Locality pay for the nation’s 2.1 million federal employees is set by comparing federal and nonfederal pay rates for the same levels of work in various parts of the U.S. The country is currently divided into 47 locality pay areas, including a “Rest of U.S.” area for federal employees in regions that aren’t designated as separate. The addition of four new areas generally would mean higher raises for federal workers in those areas.
The locality pay system was developed to bring federal pay more in line with the private sector, but the methodology used to make comparisons is being questioned by the Trump administration. Jeff Pon, director of the Office of Personnel Management, said during a Federal Salary Council meeting April 10 that the agency would propose the four new locality pay areas while it re-examines the methodology.
The new pay areas would be Birmingham-Hoover-Talladega, Ala.; Burlington-South Burlington, Vt.; San Antonio-New Braunfels-Pearsall, Texas; and Virginia Beach-Norfolk, Va., according to the proposed rule issued July 9 by the OPM. The Virginia Beach-Norfolk area picks up some parts of North Carolina.
Federal employees in those four areas shouldn’t have to wait for higher pay until the administration overhauls the pay system, so the OPM was right to issue the proposed rule despite its misgivings about the system, Robert Dietrich, a labor relations consultant with RGS Inc., told Bloomberg Law July 9.
The General Schedule pay system “has been a political football” for many years, said Dietrich, a former federal HR official who worked at the departments of Defense and Labor during his 36-year career with the government. The GS system is commonly portrayed as being inflexible and monolithic, but it’s been tweaked many times over the years and offers more flexibility to federal HR practitioners than it gets credit for, Dietrich said.
“If someone were to say these should be held in abeyance while the system as a whole is overhauled, I would say it’s unfair to people who live and work in those areas,” Dietrich said.
The Federal Salary Council makes recommendations about federal pay. It includes representatives from agencies and labor unions as well as people from outside government with labor relations expertise. Union representatives said during the April 10 meeting that they support creating the new areas.
The OPM didn’t respond to requests for comment from Bloomberg Law.
Locality pay is sometimes included in the annual pay increase normally provided to employees in January. The president doesn’t always call for locality pay, though, and can also propose not providing the annual pay increase at all, as the Trump administration did for calendar year 2019.
Congress can overrule the president’s pay proposal for the federal workforce by providing a different pay increase in must-pass legislation. Federal lawmakers haven’t chosen to do so in recent years, but next year may be an exception as the Senate Appropriations Committee approved a fiscal year 2019 government spending bill June 19 that calls for a 1.9 percent pay increase next January for federal workers.

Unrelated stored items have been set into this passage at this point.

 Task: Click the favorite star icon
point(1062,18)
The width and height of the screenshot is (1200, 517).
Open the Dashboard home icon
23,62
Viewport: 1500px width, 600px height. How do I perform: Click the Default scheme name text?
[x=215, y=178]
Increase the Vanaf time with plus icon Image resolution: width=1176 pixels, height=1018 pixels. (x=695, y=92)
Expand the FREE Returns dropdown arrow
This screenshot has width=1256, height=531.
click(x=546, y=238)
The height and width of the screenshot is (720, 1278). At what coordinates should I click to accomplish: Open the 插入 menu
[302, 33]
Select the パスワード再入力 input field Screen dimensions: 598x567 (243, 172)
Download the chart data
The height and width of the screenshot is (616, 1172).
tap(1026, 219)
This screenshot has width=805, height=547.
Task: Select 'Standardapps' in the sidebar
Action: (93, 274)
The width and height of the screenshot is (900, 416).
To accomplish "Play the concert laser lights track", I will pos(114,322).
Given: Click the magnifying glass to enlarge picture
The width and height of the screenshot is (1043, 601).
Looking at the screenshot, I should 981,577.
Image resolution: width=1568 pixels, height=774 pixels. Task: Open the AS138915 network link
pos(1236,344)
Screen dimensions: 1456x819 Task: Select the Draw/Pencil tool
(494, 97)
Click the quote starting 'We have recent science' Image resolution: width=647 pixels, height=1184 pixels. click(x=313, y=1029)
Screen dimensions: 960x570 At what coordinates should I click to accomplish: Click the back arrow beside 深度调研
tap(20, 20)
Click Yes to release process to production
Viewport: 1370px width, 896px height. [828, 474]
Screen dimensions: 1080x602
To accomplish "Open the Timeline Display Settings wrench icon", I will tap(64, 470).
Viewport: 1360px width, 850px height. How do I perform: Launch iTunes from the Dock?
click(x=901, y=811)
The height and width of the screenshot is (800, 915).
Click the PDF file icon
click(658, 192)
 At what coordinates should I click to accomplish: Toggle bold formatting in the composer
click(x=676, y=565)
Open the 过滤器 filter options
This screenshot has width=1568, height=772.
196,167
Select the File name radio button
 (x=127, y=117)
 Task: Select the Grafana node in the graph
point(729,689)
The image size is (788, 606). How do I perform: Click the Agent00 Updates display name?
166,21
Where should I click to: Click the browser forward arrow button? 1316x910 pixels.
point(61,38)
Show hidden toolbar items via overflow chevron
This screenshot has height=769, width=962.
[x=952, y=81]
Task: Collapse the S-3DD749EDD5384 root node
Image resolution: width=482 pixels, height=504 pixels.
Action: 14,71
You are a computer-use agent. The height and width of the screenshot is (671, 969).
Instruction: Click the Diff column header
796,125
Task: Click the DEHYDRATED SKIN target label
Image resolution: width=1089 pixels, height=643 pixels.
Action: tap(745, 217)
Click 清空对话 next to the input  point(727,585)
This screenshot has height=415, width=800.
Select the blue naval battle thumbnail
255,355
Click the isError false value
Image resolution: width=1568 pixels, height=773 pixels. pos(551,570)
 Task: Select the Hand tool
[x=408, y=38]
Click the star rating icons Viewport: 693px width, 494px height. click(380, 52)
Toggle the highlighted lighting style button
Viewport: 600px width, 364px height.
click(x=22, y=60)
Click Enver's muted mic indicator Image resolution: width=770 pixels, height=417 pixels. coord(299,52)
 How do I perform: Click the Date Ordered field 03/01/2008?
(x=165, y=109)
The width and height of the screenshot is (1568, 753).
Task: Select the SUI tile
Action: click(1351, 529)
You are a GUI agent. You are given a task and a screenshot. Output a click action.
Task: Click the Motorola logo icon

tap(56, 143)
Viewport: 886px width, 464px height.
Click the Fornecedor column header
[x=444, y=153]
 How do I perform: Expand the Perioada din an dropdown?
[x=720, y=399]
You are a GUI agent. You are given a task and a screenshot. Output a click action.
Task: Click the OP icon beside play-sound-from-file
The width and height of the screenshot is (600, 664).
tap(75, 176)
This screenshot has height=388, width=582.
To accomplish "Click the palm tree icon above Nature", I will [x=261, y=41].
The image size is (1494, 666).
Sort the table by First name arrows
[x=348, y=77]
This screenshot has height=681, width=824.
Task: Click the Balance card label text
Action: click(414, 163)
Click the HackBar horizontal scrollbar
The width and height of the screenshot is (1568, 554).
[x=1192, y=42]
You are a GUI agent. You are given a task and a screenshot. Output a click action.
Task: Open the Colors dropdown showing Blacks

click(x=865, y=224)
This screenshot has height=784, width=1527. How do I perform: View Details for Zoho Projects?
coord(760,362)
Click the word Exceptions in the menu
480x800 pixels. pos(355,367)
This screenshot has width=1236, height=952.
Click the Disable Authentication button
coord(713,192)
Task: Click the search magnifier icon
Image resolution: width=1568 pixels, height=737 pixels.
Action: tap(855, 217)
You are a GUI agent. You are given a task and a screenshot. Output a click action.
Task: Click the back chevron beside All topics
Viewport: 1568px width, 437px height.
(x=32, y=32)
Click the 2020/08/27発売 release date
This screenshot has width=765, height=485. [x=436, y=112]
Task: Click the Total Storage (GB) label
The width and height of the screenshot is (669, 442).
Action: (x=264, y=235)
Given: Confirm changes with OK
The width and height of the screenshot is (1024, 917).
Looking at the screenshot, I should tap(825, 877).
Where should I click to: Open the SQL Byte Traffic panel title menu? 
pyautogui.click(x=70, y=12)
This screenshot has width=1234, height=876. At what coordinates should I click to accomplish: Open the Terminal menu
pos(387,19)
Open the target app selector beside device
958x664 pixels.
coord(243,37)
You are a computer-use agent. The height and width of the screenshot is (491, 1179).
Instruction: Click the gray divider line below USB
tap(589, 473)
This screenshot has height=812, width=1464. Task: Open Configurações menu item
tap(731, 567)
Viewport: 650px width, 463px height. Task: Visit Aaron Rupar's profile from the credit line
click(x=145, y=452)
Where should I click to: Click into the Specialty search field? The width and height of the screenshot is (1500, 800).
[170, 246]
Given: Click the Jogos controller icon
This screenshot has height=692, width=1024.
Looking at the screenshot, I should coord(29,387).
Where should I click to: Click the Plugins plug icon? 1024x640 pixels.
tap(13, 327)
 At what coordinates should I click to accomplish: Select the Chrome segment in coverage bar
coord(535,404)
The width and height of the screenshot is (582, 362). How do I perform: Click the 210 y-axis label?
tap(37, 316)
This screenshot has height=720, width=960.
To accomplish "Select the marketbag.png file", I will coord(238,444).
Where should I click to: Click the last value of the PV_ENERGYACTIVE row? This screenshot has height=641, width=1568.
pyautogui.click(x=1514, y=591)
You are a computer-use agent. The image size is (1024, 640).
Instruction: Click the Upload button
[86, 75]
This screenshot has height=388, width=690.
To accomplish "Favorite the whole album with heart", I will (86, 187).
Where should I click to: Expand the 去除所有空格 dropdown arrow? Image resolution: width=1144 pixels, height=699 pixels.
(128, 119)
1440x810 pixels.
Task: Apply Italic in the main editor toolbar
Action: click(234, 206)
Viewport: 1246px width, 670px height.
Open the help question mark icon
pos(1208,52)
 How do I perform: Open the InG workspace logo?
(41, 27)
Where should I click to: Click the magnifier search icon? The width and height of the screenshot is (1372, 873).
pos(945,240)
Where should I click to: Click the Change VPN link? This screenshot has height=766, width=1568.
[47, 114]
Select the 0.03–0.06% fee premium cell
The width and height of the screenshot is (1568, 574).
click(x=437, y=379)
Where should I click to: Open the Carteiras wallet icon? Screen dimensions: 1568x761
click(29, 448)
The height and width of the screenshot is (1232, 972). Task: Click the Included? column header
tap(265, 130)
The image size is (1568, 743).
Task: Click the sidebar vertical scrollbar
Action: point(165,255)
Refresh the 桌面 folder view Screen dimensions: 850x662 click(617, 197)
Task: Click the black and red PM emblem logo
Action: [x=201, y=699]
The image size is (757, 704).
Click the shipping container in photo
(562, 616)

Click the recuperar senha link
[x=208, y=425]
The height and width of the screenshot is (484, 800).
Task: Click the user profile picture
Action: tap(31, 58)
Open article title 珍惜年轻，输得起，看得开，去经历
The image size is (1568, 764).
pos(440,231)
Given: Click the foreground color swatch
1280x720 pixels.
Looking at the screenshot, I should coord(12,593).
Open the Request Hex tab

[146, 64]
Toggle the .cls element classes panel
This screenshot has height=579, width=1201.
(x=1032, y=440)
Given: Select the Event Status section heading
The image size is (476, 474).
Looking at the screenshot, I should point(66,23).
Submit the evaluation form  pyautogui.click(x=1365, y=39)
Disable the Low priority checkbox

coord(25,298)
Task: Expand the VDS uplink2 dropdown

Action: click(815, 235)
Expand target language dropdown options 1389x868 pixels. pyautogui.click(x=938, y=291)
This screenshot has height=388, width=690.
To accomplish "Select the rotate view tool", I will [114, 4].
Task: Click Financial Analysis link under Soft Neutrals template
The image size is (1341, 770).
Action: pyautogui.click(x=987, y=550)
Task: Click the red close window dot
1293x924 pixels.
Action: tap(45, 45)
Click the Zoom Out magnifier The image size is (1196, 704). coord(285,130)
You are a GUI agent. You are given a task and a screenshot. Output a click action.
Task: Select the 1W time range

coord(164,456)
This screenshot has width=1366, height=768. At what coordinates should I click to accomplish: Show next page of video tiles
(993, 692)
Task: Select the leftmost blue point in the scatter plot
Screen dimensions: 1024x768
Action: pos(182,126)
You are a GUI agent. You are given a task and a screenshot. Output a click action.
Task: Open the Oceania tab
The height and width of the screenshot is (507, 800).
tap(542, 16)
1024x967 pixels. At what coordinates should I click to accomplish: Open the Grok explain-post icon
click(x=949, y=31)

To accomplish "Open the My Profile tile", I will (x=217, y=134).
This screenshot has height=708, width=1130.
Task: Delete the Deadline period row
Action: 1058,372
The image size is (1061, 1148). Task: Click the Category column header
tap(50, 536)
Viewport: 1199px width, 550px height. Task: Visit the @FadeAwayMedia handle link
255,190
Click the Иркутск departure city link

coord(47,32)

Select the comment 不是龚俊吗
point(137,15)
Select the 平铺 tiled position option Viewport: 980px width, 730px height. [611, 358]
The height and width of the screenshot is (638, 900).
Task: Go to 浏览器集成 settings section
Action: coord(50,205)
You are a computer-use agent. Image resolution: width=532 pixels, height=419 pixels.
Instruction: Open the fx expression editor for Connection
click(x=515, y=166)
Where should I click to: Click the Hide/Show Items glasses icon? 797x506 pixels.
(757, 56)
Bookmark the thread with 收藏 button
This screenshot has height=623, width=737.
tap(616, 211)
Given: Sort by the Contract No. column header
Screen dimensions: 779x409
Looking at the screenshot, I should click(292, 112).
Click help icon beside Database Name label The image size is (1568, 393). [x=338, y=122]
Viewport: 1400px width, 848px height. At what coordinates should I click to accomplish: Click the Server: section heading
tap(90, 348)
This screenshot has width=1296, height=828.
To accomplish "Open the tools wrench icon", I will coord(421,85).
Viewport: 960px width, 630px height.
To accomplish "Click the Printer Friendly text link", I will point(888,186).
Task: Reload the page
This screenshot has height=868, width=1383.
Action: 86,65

The administration says the government pays better than the private sector in certain fields, particularly when health and retirement benefits are taken into account. The White House said it’s calling for a pay freeze while it analyzes the federal pay system.
The private sector offers higher pay for in-demand fields such as cybersecurity and medicine, but the current federal pay system isn’t competitive in these areas because of salary limits, Pon said during the council meeting in April. The government should offer market-based pay so that it can compete better for people with in-demand skills without overpaying other employees, he said.
Federal employee unions say pay lags the private sector across the board and that federal benefits are comparable to those offered by large corporations.
Those interested in commenting on the OPM proposed rule must submit comments to the agency no later than Aug. 8.